All he asks is that you, in turn, understand what he was going through last year, when even the most mundane tasks resulted in intense pain. Like driving a car, tying his shoes or standing upright after bending your knees.
"I had a pinched nerve, so anytime I put my chin down, I had a shooting pain through my butt," Stevenson says, trailing off at times and speaking clearly at others. "Anytime I got into my car to drive, I felt pain."
Those days are over now, after a trip to Vancouver to train with Alex McKechnie, the athletic performance coordinator for the Los Angeles Lakers whose list of clients recovering from a serious injury include Shaquille O'Neal and Grant Hill. After showing up to training camp at a whopping 245 pounds last season following a taxing 2007/08 season, Stevenson is back down to 225 pounds and looks light years better than he did at any point last year, both in body and in spirit.

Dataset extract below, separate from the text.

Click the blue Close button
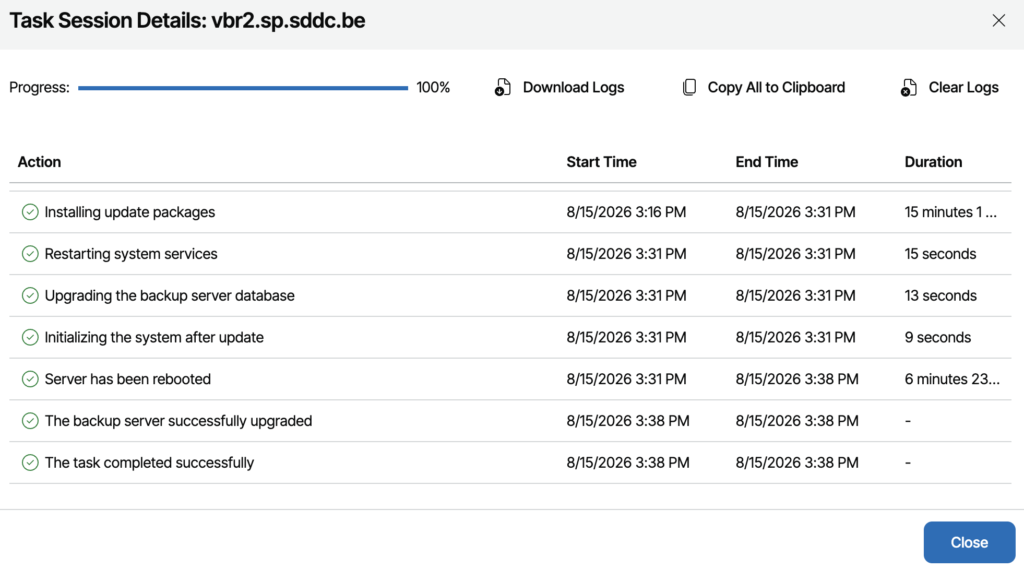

Whether that means Stevenson is in the mix for the starting shooting guard position is tough to say. On the one hand, Stevenson was playing with fellow starters Gilbert Arenas, Brendan Haywood, Antawn Jamison and Caron Butler today for an extended stretch during the controlled scrimmage. Coach Flip Saunders says he put those players together simply because they had not played much as a unit over the course of the week, but doing so one day before the teams' first preseason game could very easily be a sign of where Saunders is leaning.
"DeShawn's really stepped his game up over the past three or four days," Saunders says. "He's continued to get better and better."

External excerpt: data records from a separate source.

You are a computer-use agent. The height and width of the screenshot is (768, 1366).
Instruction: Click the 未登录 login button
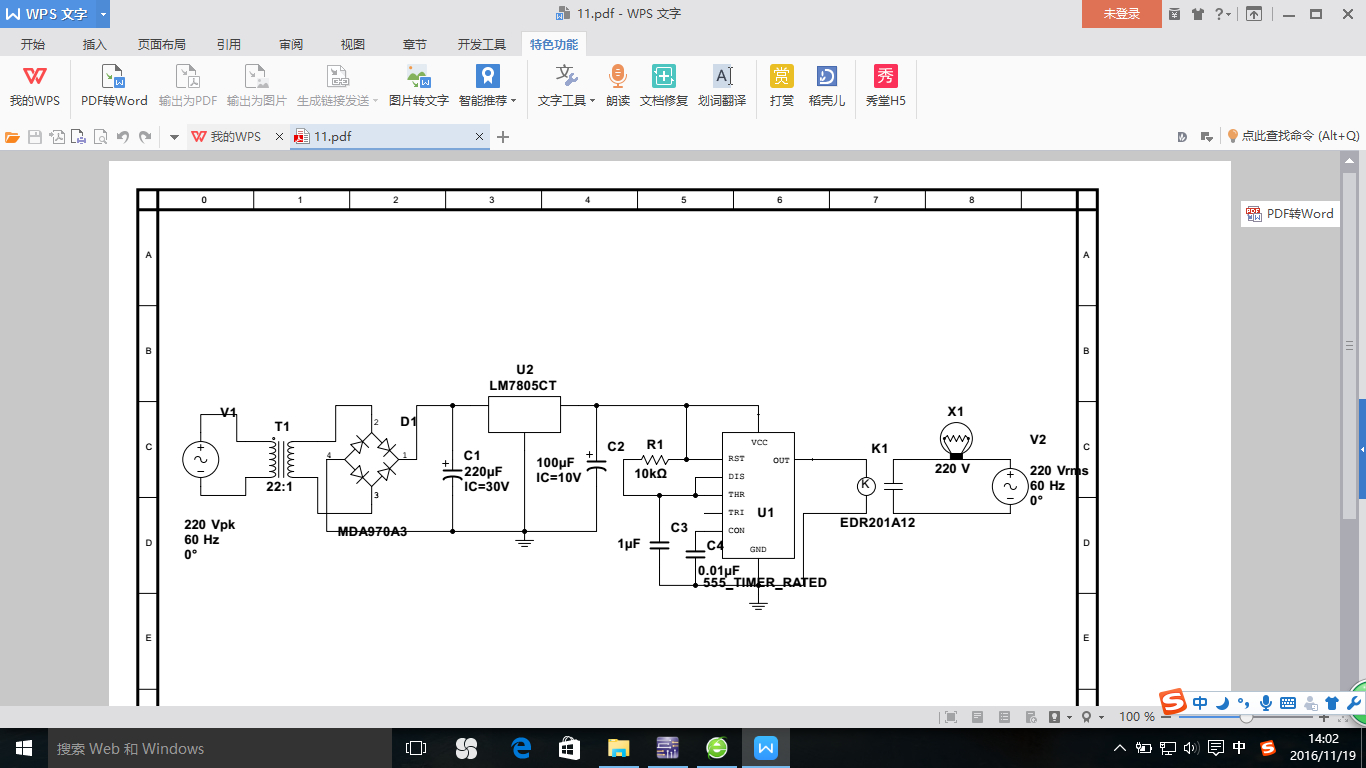point(1121,14)
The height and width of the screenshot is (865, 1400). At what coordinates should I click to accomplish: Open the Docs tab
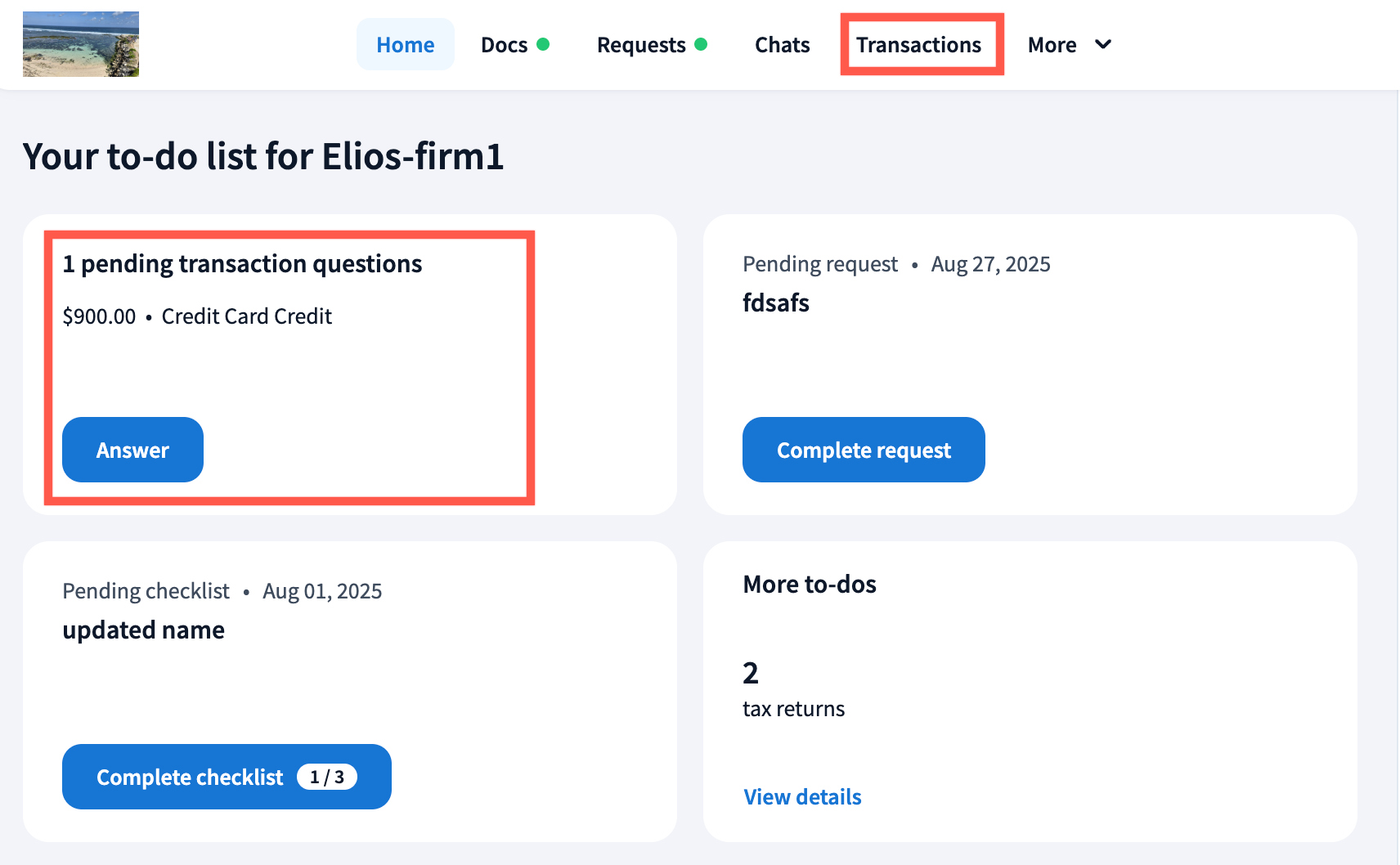504,45
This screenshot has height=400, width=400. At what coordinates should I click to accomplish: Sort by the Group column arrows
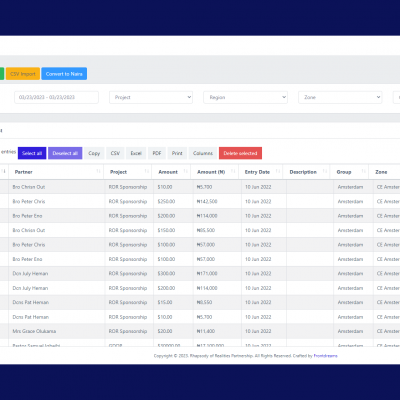click(364, 171)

Saunders has also already spelled out a role for Stevenson, something he has yet to do necessarily for Miller, Randy Foye, Nick Young or Dominic McGuire. With the Memphis Grizzlies coming to Richmond tomorrow for the Wizards' first preseason game, Saunders singled out Stevenson as a guy who would be asked to guard Allen Iverson. If Iverson comes off the bench as expected, Saunders said the Wizards would be in a situation where they would want to bring Stevenson off the bench to match up with Iverson.
"[Stevenson's] always going to compete hard defensively," Saunders says, in the middle of a monologue praising Stevenson's contributions.

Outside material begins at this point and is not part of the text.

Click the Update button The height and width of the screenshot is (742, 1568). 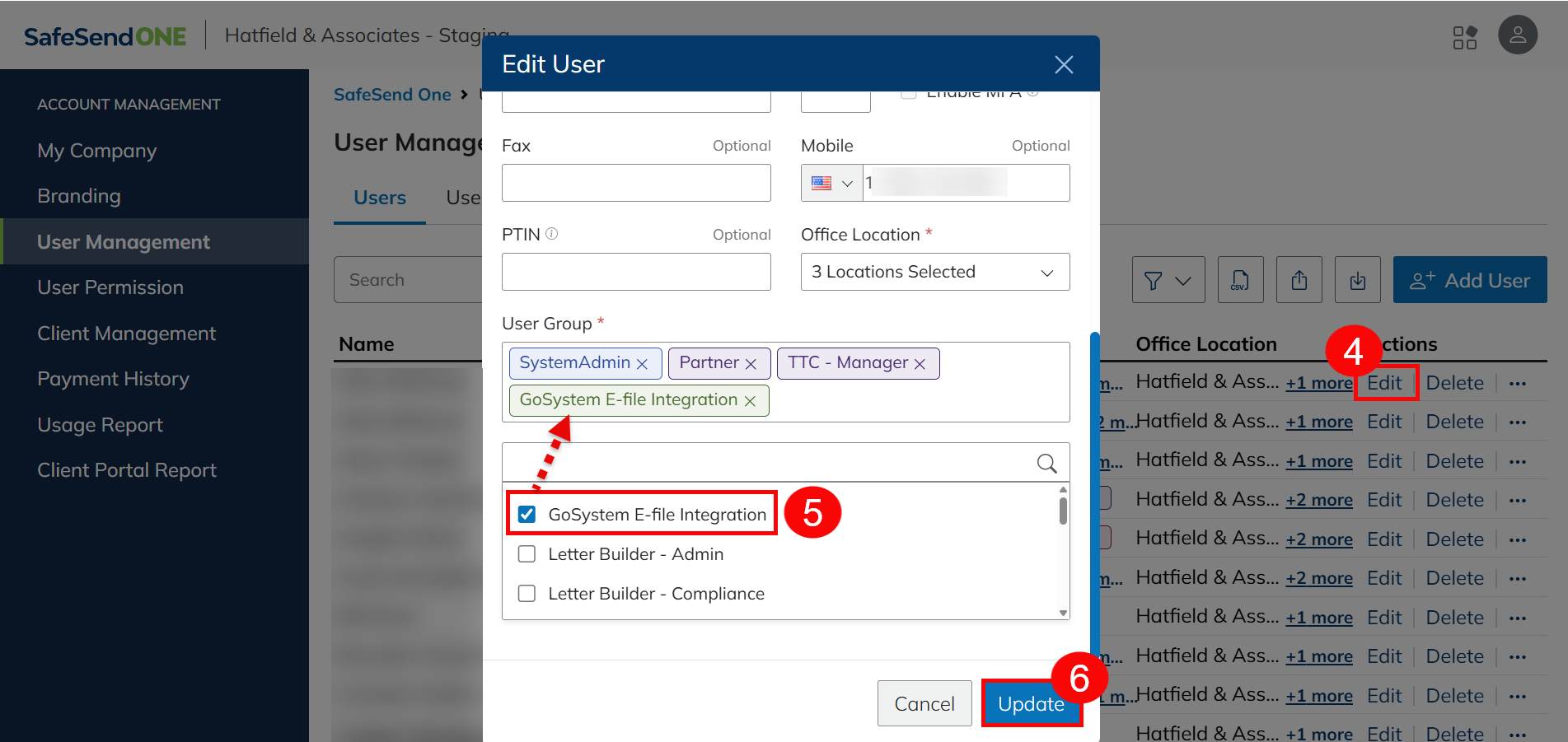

But there have also been signs that the coach has his new acquisitions and his talented youngsters higher in the pecking order. At one point, after practice, Saunders praises how Foye and Miller "have the ability to take the pressure off [your main players] and make them better," as opposed to the star players making the role players better.
"People have to honor how they play, and I think Mike [Miller] does that," Saunders says. The coach then pauses for a second, as if he figured he was giving too much away, and mutters "and DeShawn [Stevenson] does too."
That pause, however, doesn't compare to the message Saunders sends (perhaps inadvertently) to Stevenson later. Saunders is asked whether antics such as Stevenson's "I Can't Feel My Face" and his feud with LeBron James potentially bother him with a coach. Saunders' response? "We don't have to wake up any sleeping giants. Those guys are good enough."
"Hopefully, as we get into it, our guys will understand that we worry about ourselves, not worry about what the other team is doing," Saunders says.
For his part, Stevenson says starting does not matter to him. His happiest responses, though, are when he was asked about what it felt like to be back out there playing with Arenas, Butler and Jamison again. He speaks clearly and manages a smile, saying "it felt good for me, because I haven't played basketball for like a year." He says his body feels great -- better than he expected, even -- and his anti-LeBron James mindset looks like it's back to normal after he tells reporters that he asked Mike Miller to stop wearing James' signature sneakers.
Whatever happens, Stevenson isn't quitting. His play may have -- and will continue to be -- uneven, but his competitiveness and his toughness continues to be an essential ingredient to the cake this Wizards team is trying to bake. Whether that competitiveness manifests itself into 25 minutes a game or five minutes a game remains to be seen, but after a season that Stevenson would want to forget, it's clear his swag seems to be back.